Nuevo Código Penal, ley 74-26, entra en vigencia bajo la mirada ciudadana

Qué cambia en el Código Penal - Diario Libre

Por Luis Ramón López

MOCA, Espaillat.-Este lunes 3 de agosto de 2026, entra en vigencia de manera oficial, el nuevo Código Penal de la República Dominicana, establecido mediante la Ley 74-26, una reforma que modifica importantes aspectos del sistema penal dominicano y que ha generado expectativas, debates y llamados a la vigilancia ciudadana sobre la aplicación de sus disposiciones.

En medio de este nuevo escenario jurídico, sectores de opinión pública, han advertido al Gobierno y a las instituciones del Estado que cualquier intento de utilizar nuevas normas, reglamentos o mecanismos institucionales para atemorizar, intimidar o restringir derechos fundamentales podría provocar un fuerte rechazo ciudadano.

La advertencia se centra especialmente en la defensa de la libertad de expresión, el derecho a la crítica, la participación ciudadana y otras garantías protegidas por la Constitución dominicana y los tratados internacionales de derechos humanos.

Sectores sociales sostienen que el fortalecimiento del Estado de derecho no puede confundirse con mayores controles sobre la ciudadanía, los medios de comunicación o quienes ejercen vigilancia sobre el poder público.

Advierten que cualquier acción que pueda interpretarse como una amenaza contra las libertades democráticas podría generar un ambiente de tensión innecesario y abrir la puerta a expresiones de inconformidad popular.

“Mucho cuidado y ojos avisor. No inventen, porque el volcán está dormido, pero no apagado”, es el mensaje que envían sectores preocupados por el equilibrio entre autoridad estatal y los derechos ciudadanos.

La expresión refleja el temor de que decisiones consideradas excesivas puedan provocar una reacción colectiva mediante manifestaciones pacíficas, incluyendo los llamados “acerolazos”, una forma de protesta ciudadana utilizada históricamente para expresar rechazo a determinadas medidas gubernamentales.

Quienes formulan la advertencia señalan que ningún gobierno, sin importar su origen político, debe olvidar que la estabilidad democrática depende del respeto a las libertades públicas. Entienden que la tranquilidad social no debe interpretarse como ausencia de preocupación ciudadana, sino como una oportunidad para fortalecer el diálogo, la transparencia y la confianza institucional.

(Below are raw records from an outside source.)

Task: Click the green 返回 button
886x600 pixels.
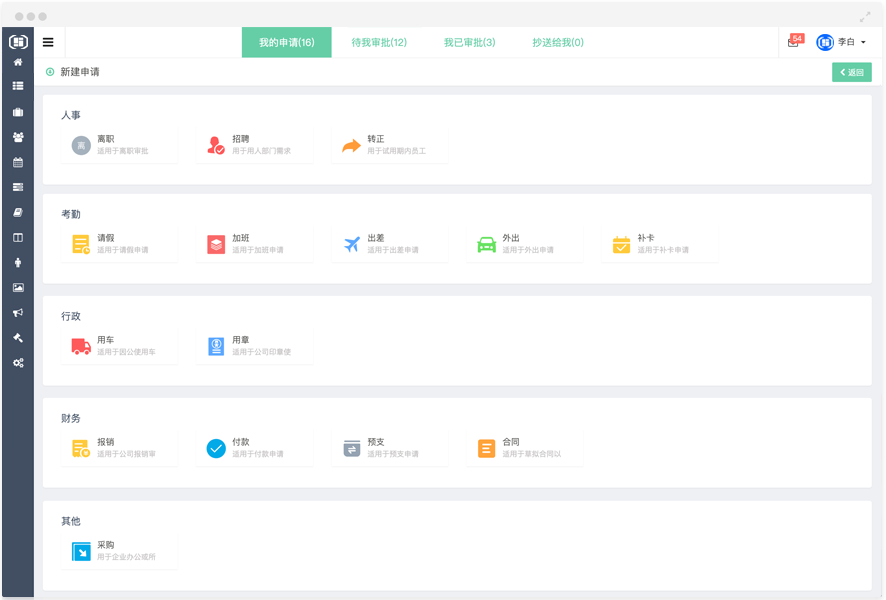Action: [x=851, y=72]

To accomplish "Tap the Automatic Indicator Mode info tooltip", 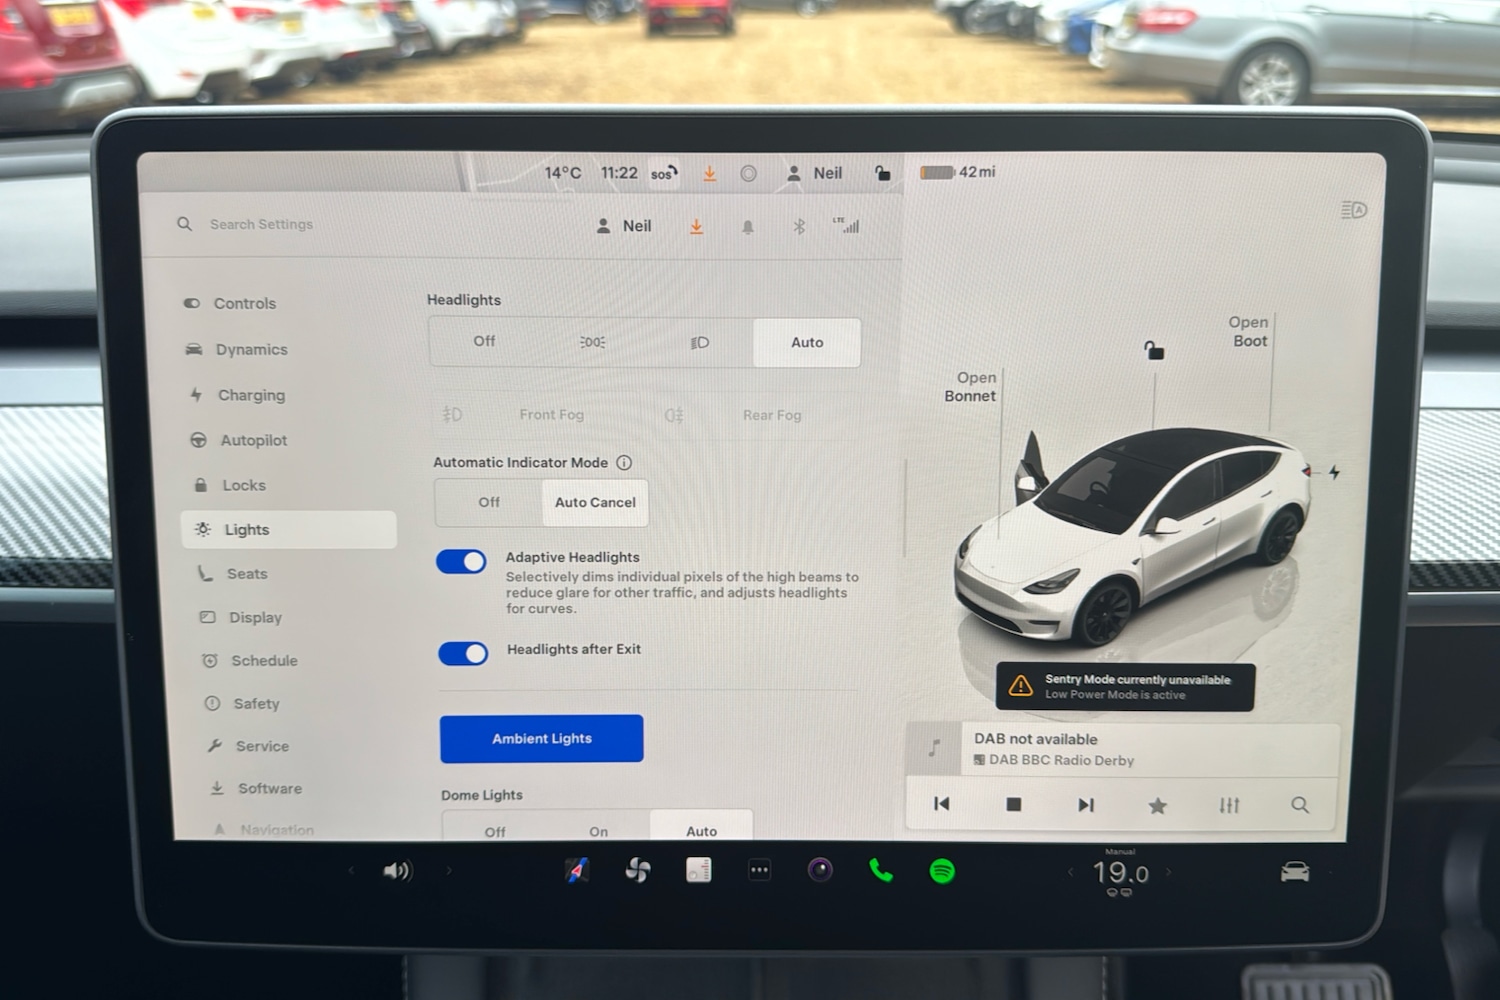I will [x=625, y=462].
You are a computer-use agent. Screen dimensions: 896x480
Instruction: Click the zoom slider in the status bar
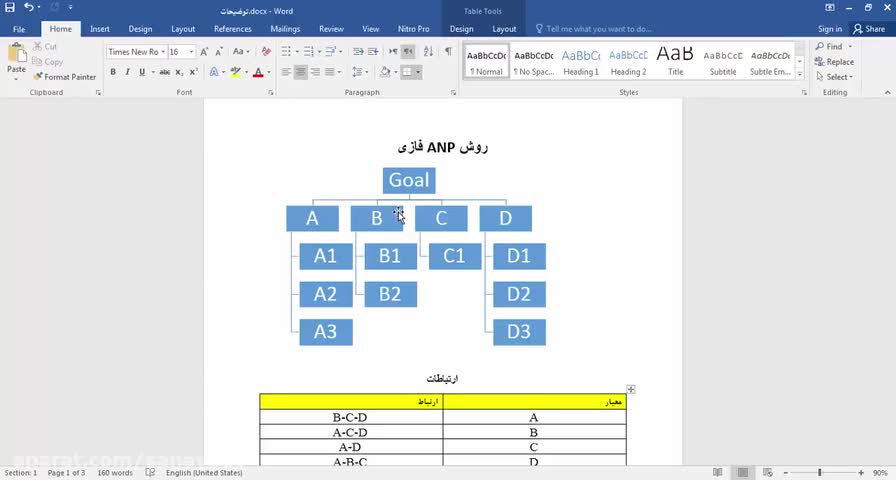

“Un conflicto entre el Estado y la población no beneficia a nadie; al final quien pierde es la democracia”, expresan sectores que llaman a las autoridades a actuar con prudencia y responsabilidad.

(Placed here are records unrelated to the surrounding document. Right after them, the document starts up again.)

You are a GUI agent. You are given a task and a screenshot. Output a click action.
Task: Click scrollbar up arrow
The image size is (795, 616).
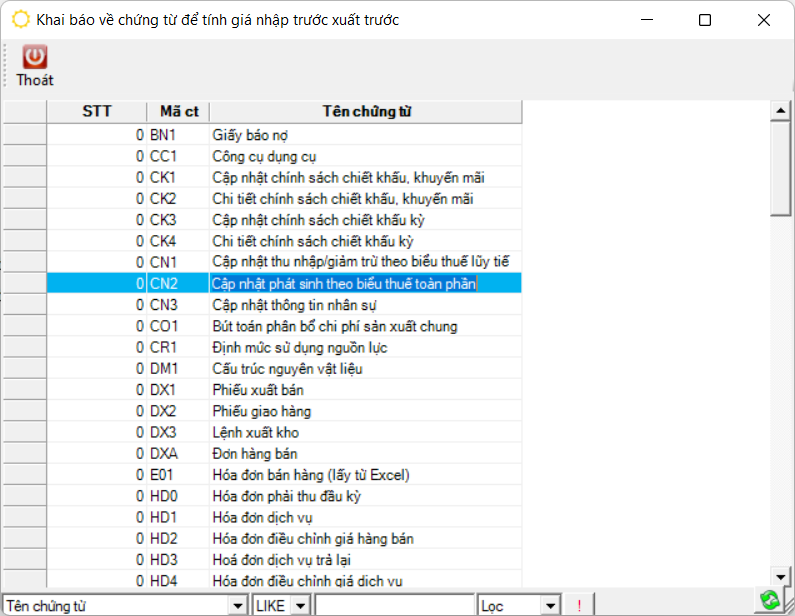point(781,109)
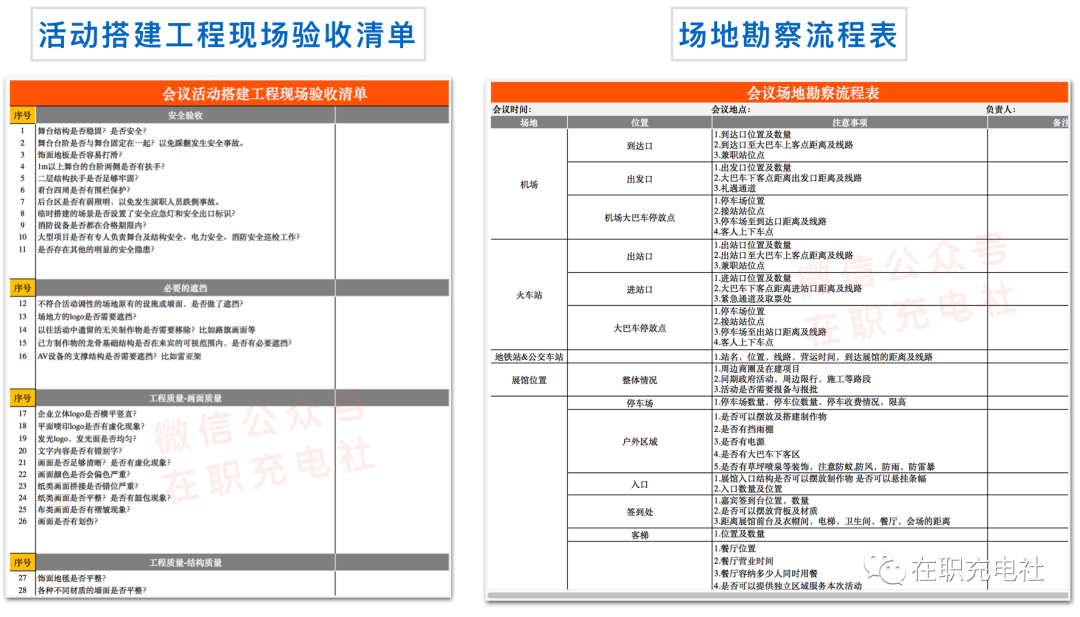Select the 机场 venue cell
1080x617 pixels.
[529, 185]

Con la entrada en vigor del nuevo Código Penal, las autoridades judiciales tendrán el desafío de garantizar una aplicación equilibrada de la ley, respetando los principios constitucionales de legalidad, proporcionalidad y protección de los derechos fundamentales.

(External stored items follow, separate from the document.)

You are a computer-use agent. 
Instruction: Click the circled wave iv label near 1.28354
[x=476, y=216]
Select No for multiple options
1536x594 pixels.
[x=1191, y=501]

Juristas y sectores de la sociedad civil han señalado que toda reforma penal debe tener como objetivo mejorar la seguridad jurídica, combatir la criminalidad y fortalecer la justicia, pero nunca convertirse en un instrumento para limitar la crítica o perseguir expresiones ciudadanas.

La advertencia final dirigida a las autoridades es mantener los ojos abiertos y evitar cualquier paso que pueda generar confrontaciones innecesarias con la población.

La entrada en vigencia del nuevo Código Penal, coloca al país ante una etapa de cambios jurídicos importantes. El desafío será demostrar que la ley sirve para proteger a la sociedad y fortalecer la democracia, no para reducir los espacios de libertad conquistados por la ciudadanía.

Porque, como advierten algunos sectores; el volcán puede estar dormido, pero la democracia exige respeto permanente para evitar que despierte. La suerte está echada.